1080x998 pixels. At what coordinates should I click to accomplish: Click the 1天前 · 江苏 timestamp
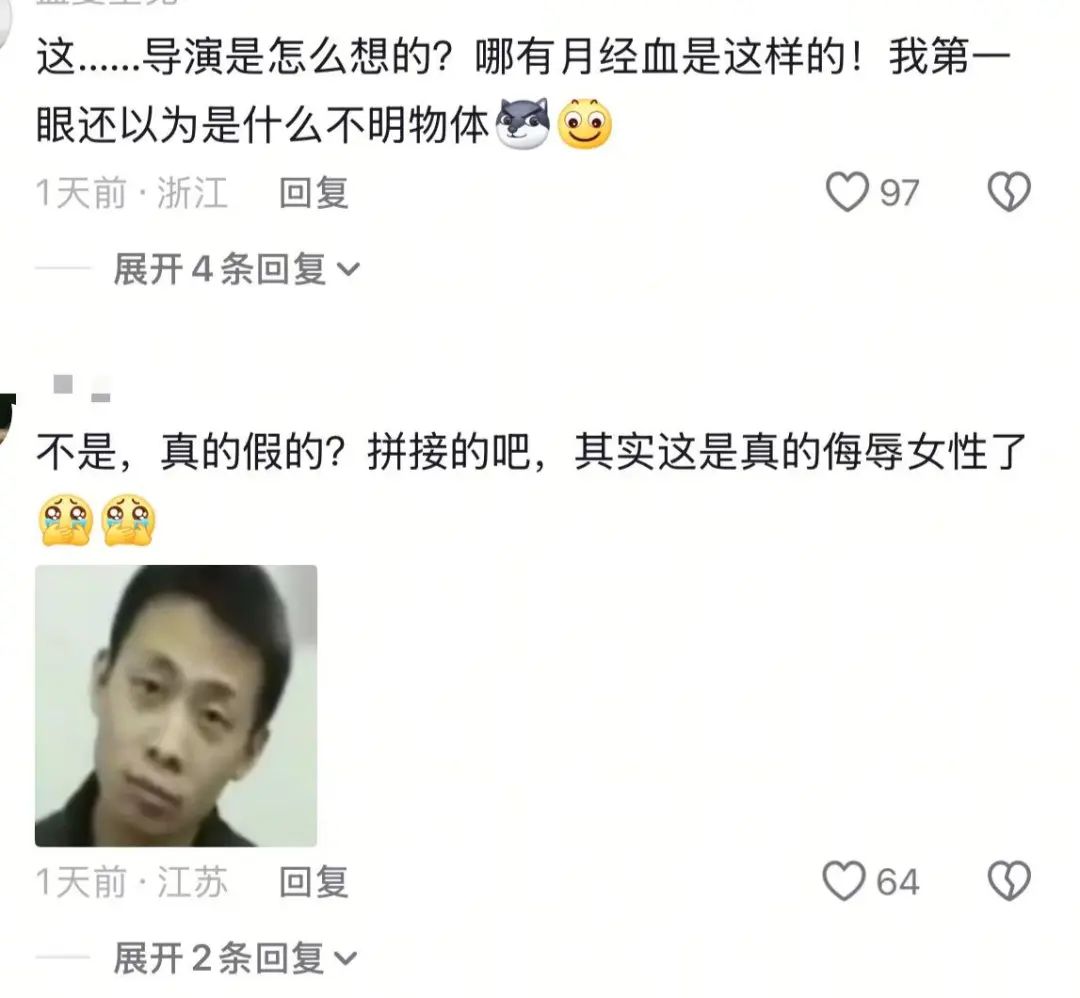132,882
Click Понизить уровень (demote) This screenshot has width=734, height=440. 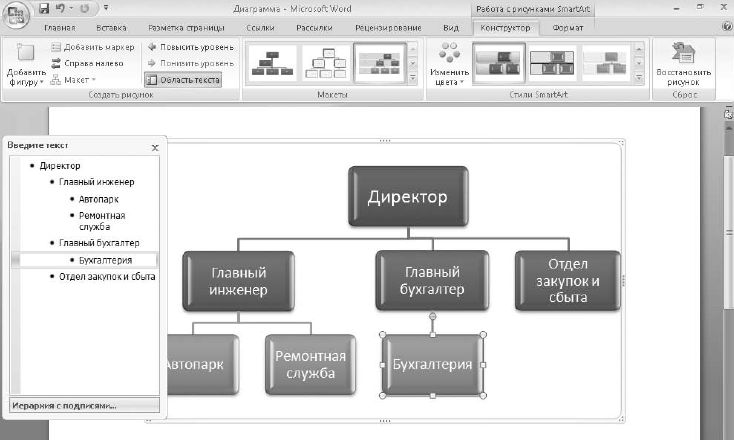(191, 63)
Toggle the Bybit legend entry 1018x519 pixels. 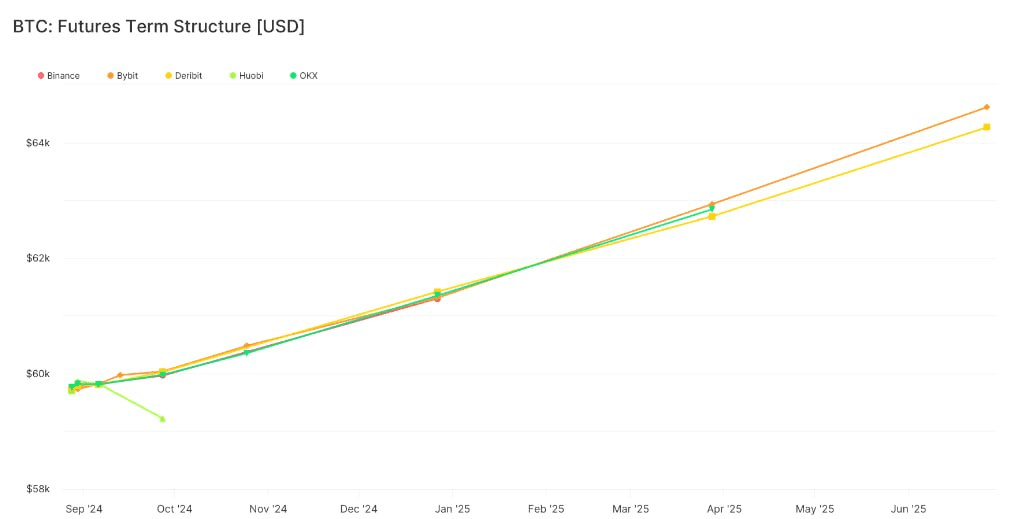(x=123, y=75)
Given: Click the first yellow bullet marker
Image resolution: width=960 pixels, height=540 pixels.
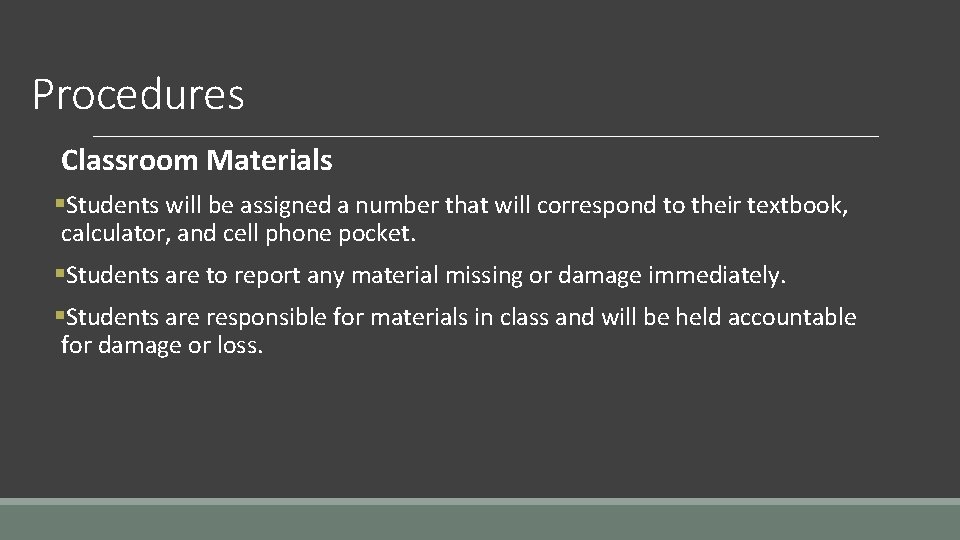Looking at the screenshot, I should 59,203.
:::
What the task requires
Retype only the lines from the line with "Given: Click the first yellow bullet marker" through the last line of the data. Keep both ends and skip the pictures.

Result of the exercise
Given: Click the first yellow bullet marker
Image resolution: width=960 pixels, height=540 pixels.
Looking at the screenshot, I should 59,203.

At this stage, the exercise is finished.